Its nano-filter technology can separate chemical with 90% less energy.

Chemtech startup SEPPURE wants to reduce the Earth’s energy consumption when it comes to separating chemicals by offering a novel nano-filter technology. The firm claims that they provide a greener alternative to thermal chemical separation processes such as evaporation and distillation.

Such methods are being commonly used in industries ranging from food, pharmaceutical, and petrochemical. Its solution can separate chemical without heat and at 90% less energy, which can potentially conserve billions of gallons of water, millions of tonnes in volatile organic compound emissions and billions of tonnes of carbon dioxide emissions in a year.

“Not only these processes are operating at massive scale, but also they require immense amounts of energy that account for up to 15% of the planet's entire energy consumption,” Mohammad H. D.A. Farahani, CEO and co-founder at SEPPURE, told Singapore Business Review.

He also shared that their tech can take high temperatures up to 120°C, whilst their filtration throughput (membrane flux) for many organic solvents is much larger than our competitors (5-10X higher).

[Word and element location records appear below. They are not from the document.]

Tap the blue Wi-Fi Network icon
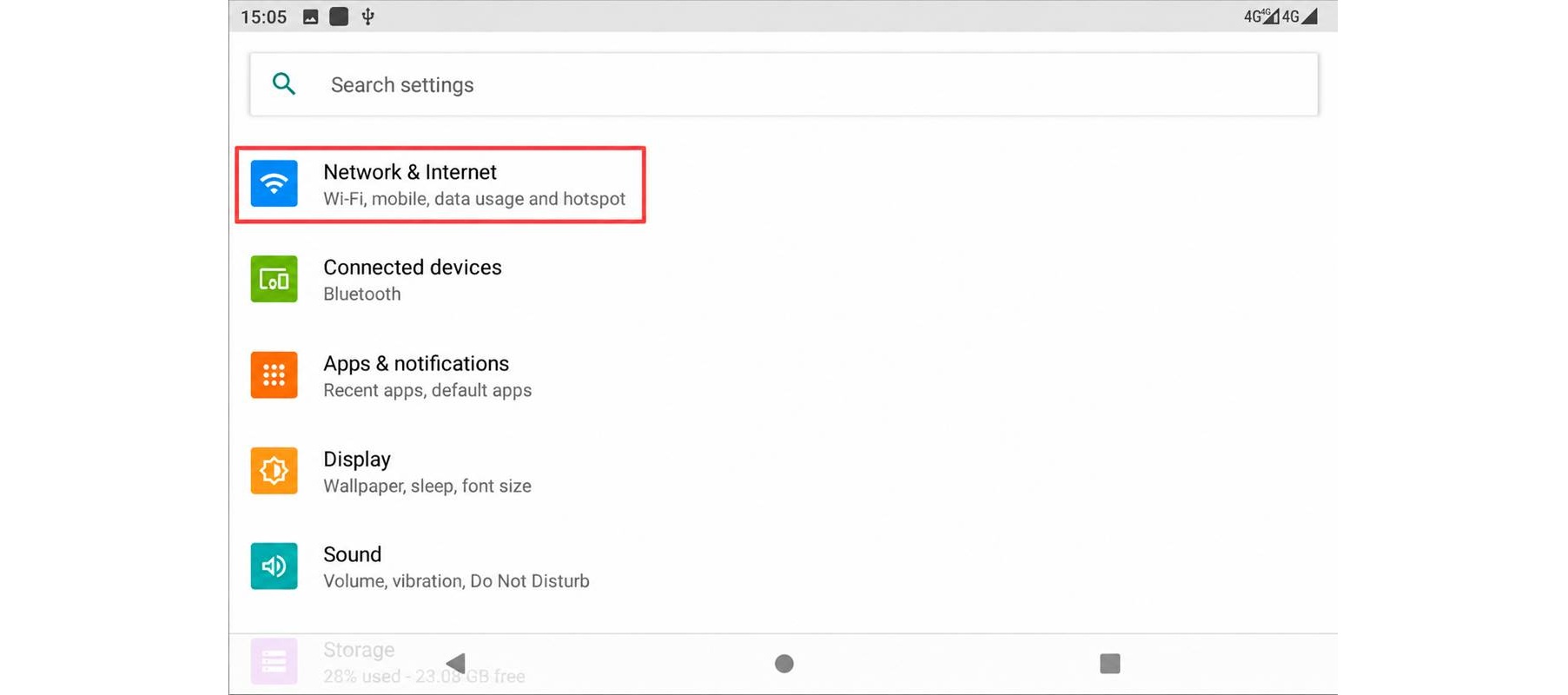Viewport: 1568px width, 695px height. [x=274, y=183]
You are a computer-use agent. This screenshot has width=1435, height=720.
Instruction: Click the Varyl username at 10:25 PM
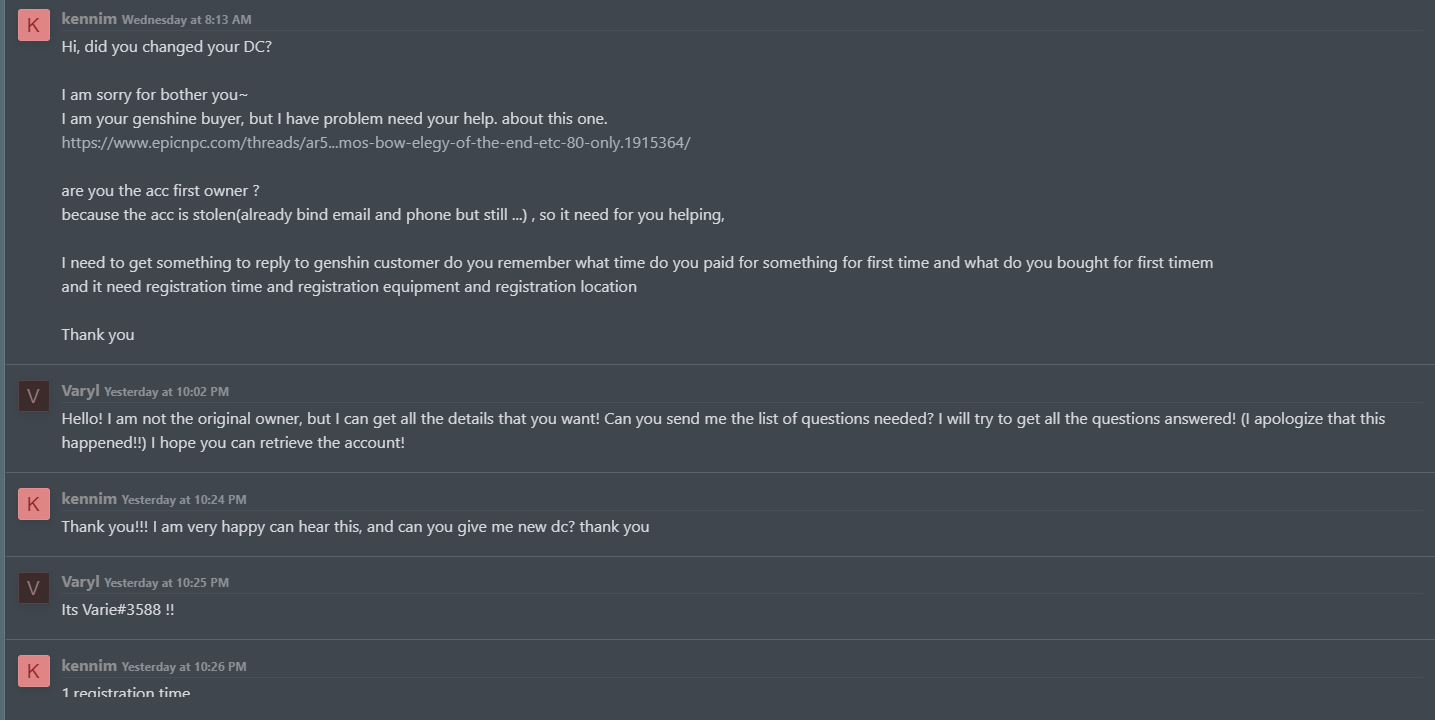80,582
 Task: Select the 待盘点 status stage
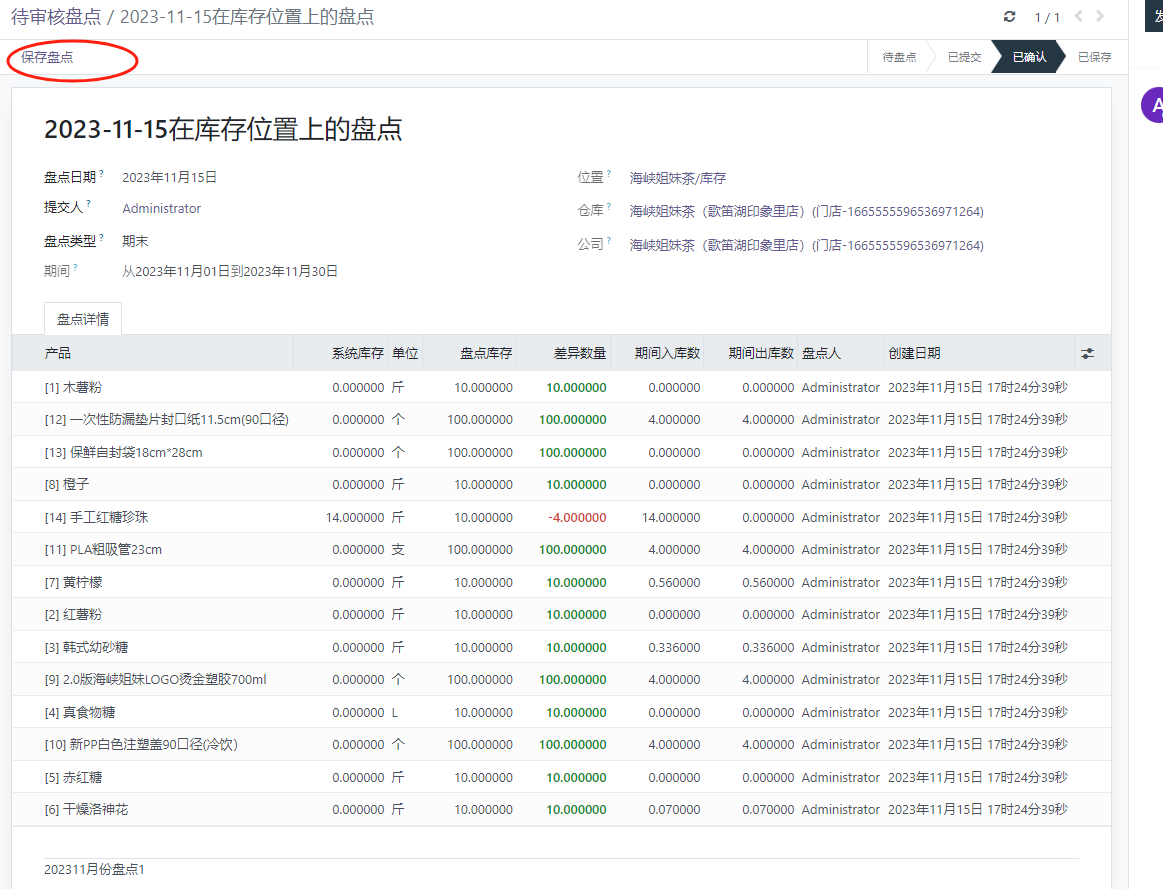coord(899,58)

In a seed funding round, SEPPURE bagged $3.54m (US$2.6m) last August. It was led by SOSV and participated by Entrepreneur First (EF), 500 Startups and SGInnovate. The proceeds will be used to run industrial-scale pilots across other industries.

“They have a unique and patented technology in an area where there is very little competition. The potential impact is huge,” said Duncan Turner, general partner at SOSV. “There is already a huge pipeline of potential customers. Once the technology has been fully commercialised, I expect Seppure to be achieving significant revenues very quickly indeed.